AVAILABLE RECORDS Start Marker

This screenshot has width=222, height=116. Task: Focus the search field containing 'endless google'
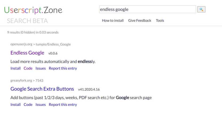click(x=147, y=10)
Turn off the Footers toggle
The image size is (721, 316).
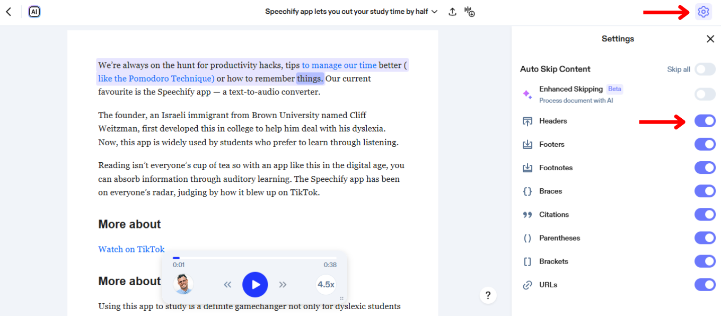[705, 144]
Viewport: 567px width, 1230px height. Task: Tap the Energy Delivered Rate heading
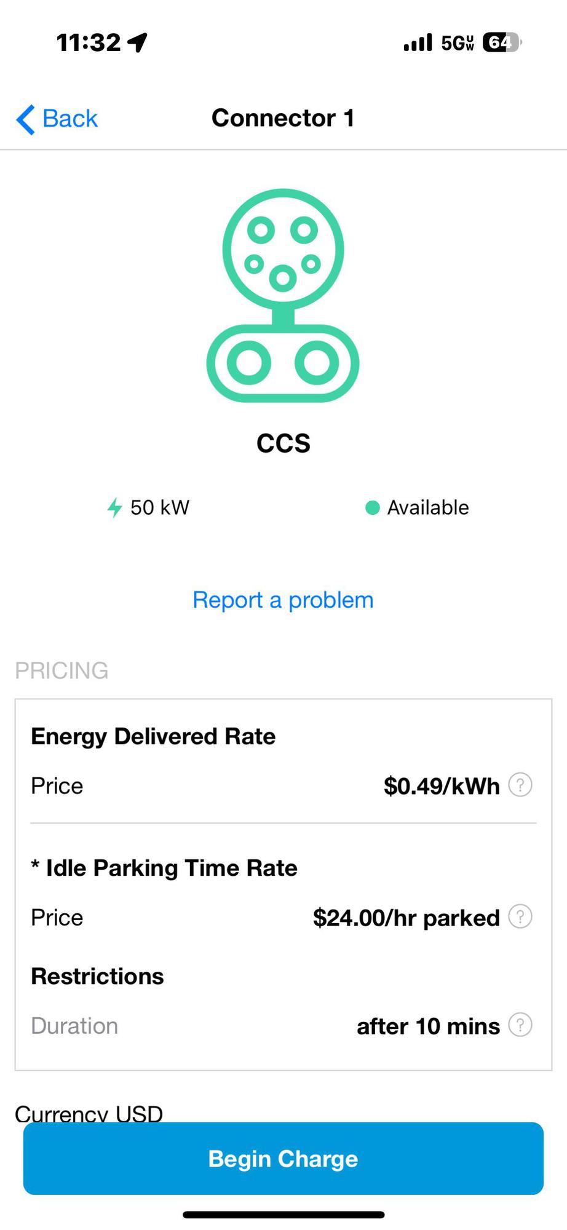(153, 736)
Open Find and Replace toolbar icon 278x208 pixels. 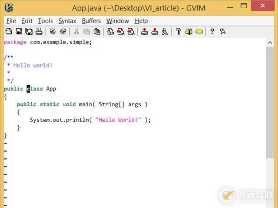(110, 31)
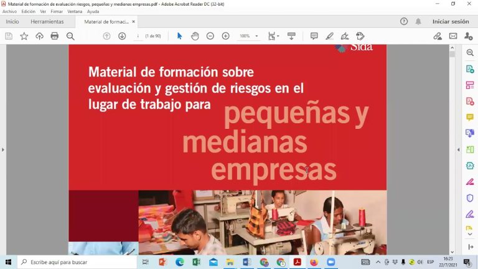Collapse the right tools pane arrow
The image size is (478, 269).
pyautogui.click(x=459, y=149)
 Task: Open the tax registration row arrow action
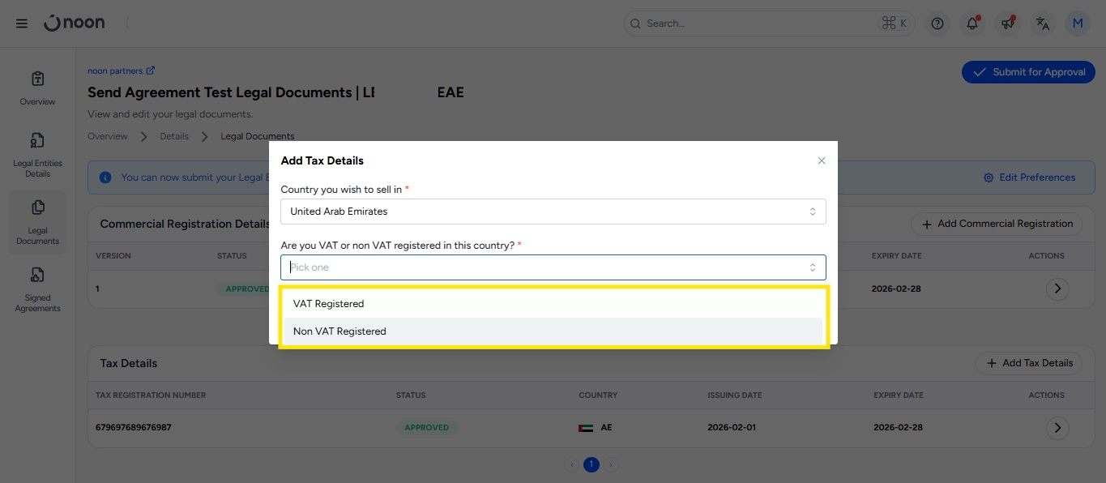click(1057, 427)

AVAILABLE RECORDS End Marker

From the line with "Task: Open the" to the final line of the entries above, reproduce each line exactly and nothing else; the pictures stay out.

 Task: Open the tax registration row arrow action
click(1057, 427)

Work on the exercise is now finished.